For more details on this can be found [paper](https://arxiv.org/pdf/1603.08511.pdf) and [repository](https://github.com/richzhang/colorization)


This model is very usefull for Digital restoration of old photographs, Many old photographs only exist in grayscale, and colorization using traditional methods can be time-consuming and expensive. The deep learning approach proposed in this paper could provide a more efficient and cost-effective method for colorizing these photographs.


This tutorial demonstrates step by step instructions on how to run Colorizer with OpenVino


#1) Prerequisites


In [None]:
!pip install onnx
!pip install onnxsim
!pip install onnxruntime
!pip install openvino
!pip install openvino-dev[all]

##Imports and Settings


In [None]:
from PIL import Image
import numpy as np
from skimage import color
import torch
import torch.nn.functional as F
from IPython import embed
import colorizers
import matplotlib.pyplot as plt
from pathlib import Path
from typing import Union
import sys

In [None]:
MODEL_OUTPUT_DIR=Path("/content/")
BASE_MODEL_NAME='colorizer_model'

fp32_onnx_path = Path(MODEL_OUTPUT_DIR / (BASE_MODEL_NAME + "_fp32")).with_suffix(".onnx")
fp32_ir_path = fp32_onnx_path.with_suffix(".xml")
fp32_bin_path=fp32_onnx_path.with_suffix(".bin")



#2) Check model inference


##2.1) Get the Models


**Each conv layer refers to a block of 2 or 3 repeated
conv and ReLU layers, followed by a BatchNorm layer. The net has no pool layers.
All changes in resolution are achieved through spatial downsampling or upsampling
between conv blocks.**

![model struct](http://richzhang.github.io/colorization/resources/images/net_diagram.jpg)


In [None]:
COLORIZER_ECCV16=colorizers.eccv16().eval()
COLORIZER_SIGGRAPH17 = colorizers.siggraph17().eval()

##2.2) UTILS


**Th `preprocess_img` function is used to convert the RGB image to the Lab color space using the function color.rgb2lab**

The Lab color space, also known as CIELAB, is a color space that was designed to be more perceptually uniform than other color spaces such as RGB or CMYK. It is often used in color-related applications such as color correction, color matching, and image processing.

The Lab color space is composed of three channels: L, a, and b.

1. The L channel represents the lightness or brightness of the color, with values ranging from 0 (black) to 100 (white).
2. The a and b channels represent the color opponent dimensions of red-green and blue-yellow, respectively.
3. The a channel ranges from -128 (green) to +127 (red), and the b channel ranges from -128 (blue) to +127 (yellow).
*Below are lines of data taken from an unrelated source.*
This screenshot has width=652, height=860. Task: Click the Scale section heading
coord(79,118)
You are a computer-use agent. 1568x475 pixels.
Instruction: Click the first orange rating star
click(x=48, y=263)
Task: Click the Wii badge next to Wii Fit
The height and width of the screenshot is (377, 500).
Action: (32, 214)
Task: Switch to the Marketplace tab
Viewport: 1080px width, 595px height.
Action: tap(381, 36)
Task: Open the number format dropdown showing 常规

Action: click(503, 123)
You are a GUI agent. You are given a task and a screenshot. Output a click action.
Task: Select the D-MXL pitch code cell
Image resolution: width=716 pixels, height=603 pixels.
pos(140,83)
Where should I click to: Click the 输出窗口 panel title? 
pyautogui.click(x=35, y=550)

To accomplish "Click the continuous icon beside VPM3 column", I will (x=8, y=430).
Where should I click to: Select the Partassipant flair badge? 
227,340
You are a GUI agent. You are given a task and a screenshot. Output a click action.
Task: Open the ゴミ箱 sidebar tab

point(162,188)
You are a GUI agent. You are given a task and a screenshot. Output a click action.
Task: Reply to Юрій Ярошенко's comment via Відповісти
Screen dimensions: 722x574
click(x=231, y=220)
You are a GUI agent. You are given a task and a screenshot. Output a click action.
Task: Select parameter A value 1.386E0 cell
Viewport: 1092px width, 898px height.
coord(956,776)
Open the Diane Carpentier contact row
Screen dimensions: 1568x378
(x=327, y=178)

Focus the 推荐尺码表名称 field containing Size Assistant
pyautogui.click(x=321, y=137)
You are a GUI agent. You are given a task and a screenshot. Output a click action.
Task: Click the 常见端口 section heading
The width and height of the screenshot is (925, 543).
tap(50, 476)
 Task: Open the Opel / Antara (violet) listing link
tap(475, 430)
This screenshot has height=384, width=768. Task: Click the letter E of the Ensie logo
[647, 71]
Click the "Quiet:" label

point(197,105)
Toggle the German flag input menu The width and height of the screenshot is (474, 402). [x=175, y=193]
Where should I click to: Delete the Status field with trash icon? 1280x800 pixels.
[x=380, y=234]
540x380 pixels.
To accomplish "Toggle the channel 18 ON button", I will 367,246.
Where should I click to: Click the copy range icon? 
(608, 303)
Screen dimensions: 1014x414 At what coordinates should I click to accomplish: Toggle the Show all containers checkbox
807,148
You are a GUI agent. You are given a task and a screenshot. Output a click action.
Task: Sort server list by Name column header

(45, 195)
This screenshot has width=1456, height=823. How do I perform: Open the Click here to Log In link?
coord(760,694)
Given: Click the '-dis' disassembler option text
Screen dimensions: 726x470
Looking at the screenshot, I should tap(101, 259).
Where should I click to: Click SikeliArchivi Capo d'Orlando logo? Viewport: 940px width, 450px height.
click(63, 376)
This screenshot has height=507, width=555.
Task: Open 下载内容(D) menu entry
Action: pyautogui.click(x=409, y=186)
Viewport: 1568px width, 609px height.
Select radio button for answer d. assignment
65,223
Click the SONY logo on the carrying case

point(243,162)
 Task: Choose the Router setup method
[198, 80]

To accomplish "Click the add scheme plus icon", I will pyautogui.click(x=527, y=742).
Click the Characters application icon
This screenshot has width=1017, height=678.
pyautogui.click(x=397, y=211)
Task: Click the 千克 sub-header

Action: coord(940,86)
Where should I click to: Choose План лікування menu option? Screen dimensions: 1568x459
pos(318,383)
By separating the lightness and color information, the Lab color space allows for more accurate and consistent color reproduction across different devices and lighting conditions. It is often used as an intermediate color space in color-related workflows, and can be converted to and from other color spaces such as RGB, CMYK, and XYZ.

---

**The `postprocess_tens` function takes two PyTorch tensors as input**:
_tens_orig_l_ and _out_ab_. _tens_orig_l_ is a tensor of size 1 x 1 x H*orig x W_orig containing the L channel of an original image. \_out_ab* is a tensor of size 1 x 2 x H x W containing the predicted a and b color channels for the same image.

The function first checks the dimensions of the two input tensors to see if resizing is needed. If the dimensions of tens_orig_l and out_ab are the same, then no resizing is necessary. Otherwise, the function uses the F.interpolate function from the PyTorch library to resize out_ab to the same dimensions as tens_orig_l.

The function then concatenates tens_orig_l and out_ab along the channel dimension to create a 1 x 3 x H_orig x W_orig tensor in the Lab color space. The Lab tensor is converted to RGB using the color.lab2rgb function from the scikit-image package, and the resulting RGB image is returned as a numpy array of shape (H_orig, W_orig, 3).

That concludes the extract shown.